I would not be surprised, if the Linux adoption rate would be skyrocketing since the release of Windows 10.

As an enterprise customer, I think that Windows 10 is particularly inferior to Windows 7 / 8.x in the following two categories:
- Update handling (Distribution, "install-safety")
- User handling (UWA Apps, Bloatware on enterprise)

I'm especially enraged by the bloatware I get as an enterprise customer! (Mind you, this is by default!)

If we didn't use special and even legacy software, I would really push forward using Linux as an enterprise Desktop.

July 18, 2018 | 01:43 PM - Posted by Jeremy Hellstrom

At my day job, we have just started testing our first Win10 image.  So far not without challenges but better than expected.  

July 18, 2018 | 04:37 PM - Posted by EvenWithoutElopInTheLoop (not verified)

Is it the Enterprise edition where things can be turned off, mostly! But I hear that even there under the Enterprise addition all that forcing can still muck things up.

Maybe it's best to leave that Image connected to the internet for a good few months and see what surprises the folks in Redmond have in store for you when things get forced that should not be able to be forced!

July 18, 2018 | 06:46 PM - Posted by Jeremy Hellstrom

We're rolling Win10 Pro, but with Enterprise style KMS licensing.  GPO is still working OK, Cortana can be disemvoweled and games can be removed. 

What really annoys me is you cannot Run as different user from Start menu ... you have to Open file location first to do anything ... like run CMD as admin.  This has lead to a lot of shit pinned to my taskbar.

July 19, 2018 | 07:26 AM - Posted by anonymouse (not verified)

Running CMD as Admin is a direct shortcut in the WIN+X menu. WIN+X A, will have an admin-level CMD prompt open in well under a second (if Powershell is there by default like on newer fresh installs, you can swap it for CMD in Settings-Personalisation).

July 20, 2018 | 03:40 PM - Posted by Jeremy Hellstrom

That would work if I was one of those horrible people who log into their admin account in the morning and use it like a normal user.

I need to shift+right click and "run as a different user" from a non-admin account ... which it won't do. :( 

July 22, 2018 | 11:53 PM - Posted by AnonymousSysadmin (not verified)

>As an enterprise customer, I think that Windows 10 is >particularly inferior to Windows 7 / 8.x in the following >two categories:
> - Update handling (Distribution, "install-safety")
> - User handling (UWA Apps, Bloatware on enterprise)

Update handling is done on the back end via SCCM and group policies.
You can create deployment images with 0 bloatware.

If you believe those are false statements, you have not even basic experience with it. The biggest complaints came from people that knew the least.

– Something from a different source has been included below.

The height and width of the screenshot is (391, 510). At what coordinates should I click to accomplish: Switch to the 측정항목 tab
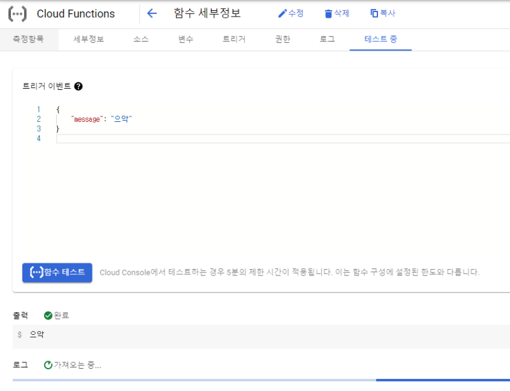point(28,40)
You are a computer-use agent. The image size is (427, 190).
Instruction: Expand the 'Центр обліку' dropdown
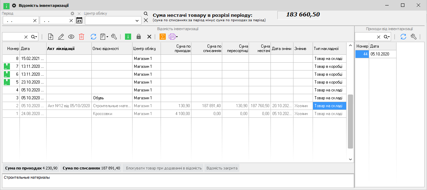[137, 21]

July 23, 2018 | 06:21 PM - Posted by Jeremy Hellstrom

I think they meant that the default install of Win7 did not come with the wide variety of non-business related apps that Win10 does.  I'd agree with you that enterprise should never be deploying anything other than a custom image but I could see SMB sysadmins getting frustrated removing Facebook and the various other apps that come with Win10.

July 24, 2018 | 11:12 PM - Posted by throAU (not verified)

Enterprises are only "considering adoption" because new hardware does not support Windows 7, and old hardware is being replaced.

July 24, 2018 | 11:14 PM - Posted by throAU (not verified)

I say that as an enterprise customer, in this situation. Though we pre-empted it a couple of years ago and started deploying pilot back then. Not because we want Windows 10. But because we saw the writing on the wall and didn't want to be in the situation where we're behind the 8 ball and scrambling to roll out new hardware when hardware support for 7 dropped.